Collected data
****************************************
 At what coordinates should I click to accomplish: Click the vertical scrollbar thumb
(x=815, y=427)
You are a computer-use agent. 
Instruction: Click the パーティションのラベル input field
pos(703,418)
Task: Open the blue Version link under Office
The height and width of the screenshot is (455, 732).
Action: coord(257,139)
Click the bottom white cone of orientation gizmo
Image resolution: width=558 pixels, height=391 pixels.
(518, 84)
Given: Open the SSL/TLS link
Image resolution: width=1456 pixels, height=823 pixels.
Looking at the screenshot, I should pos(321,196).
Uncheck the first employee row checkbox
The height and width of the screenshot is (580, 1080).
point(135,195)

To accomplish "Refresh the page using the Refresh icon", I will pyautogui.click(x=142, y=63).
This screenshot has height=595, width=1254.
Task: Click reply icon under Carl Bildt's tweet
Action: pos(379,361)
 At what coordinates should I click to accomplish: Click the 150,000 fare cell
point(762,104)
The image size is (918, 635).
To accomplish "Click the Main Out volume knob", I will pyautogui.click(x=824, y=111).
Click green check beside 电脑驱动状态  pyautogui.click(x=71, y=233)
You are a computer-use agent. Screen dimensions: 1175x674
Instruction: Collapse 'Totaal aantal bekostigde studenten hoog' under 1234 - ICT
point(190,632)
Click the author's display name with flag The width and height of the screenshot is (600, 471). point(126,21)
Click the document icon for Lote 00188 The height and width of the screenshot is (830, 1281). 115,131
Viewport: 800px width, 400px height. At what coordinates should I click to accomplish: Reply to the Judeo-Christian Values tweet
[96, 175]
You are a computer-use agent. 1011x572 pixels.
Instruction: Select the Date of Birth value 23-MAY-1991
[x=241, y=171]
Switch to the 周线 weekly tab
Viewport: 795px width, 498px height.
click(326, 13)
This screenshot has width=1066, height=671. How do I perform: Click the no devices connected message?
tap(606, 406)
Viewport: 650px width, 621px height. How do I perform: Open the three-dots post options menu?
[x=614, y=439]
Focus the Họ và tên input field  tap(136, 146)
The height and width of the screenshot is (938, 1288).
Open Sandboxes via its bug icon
****************************************
Work instruction:
Of all the entries above, retype exactly the lines from the line with "Image resolution: width=1456" to the line with "The image size is (918, 635).", both included, and no others.

Response:
Image resolution: width=1456 pixels, height=823 pixels.
Looking at the screenshot, I should pos(321,196).
Uncheck the first employee row checkbox
The height and width of the screenshot is (580, 1080).
point(135,195)

To accomplish "Refresh the page using the Refresh icon", I will pyautogui.click(x=142, y=63).
This screenshot has height=595, width=1254.
Task: Click reply icon under Carl Bildt's tweet
Action: pos(379,361)
 At what coordinates should I click to accomplish: Click the 150,000 fare cell
point(762,104)
The image size is (918, 635).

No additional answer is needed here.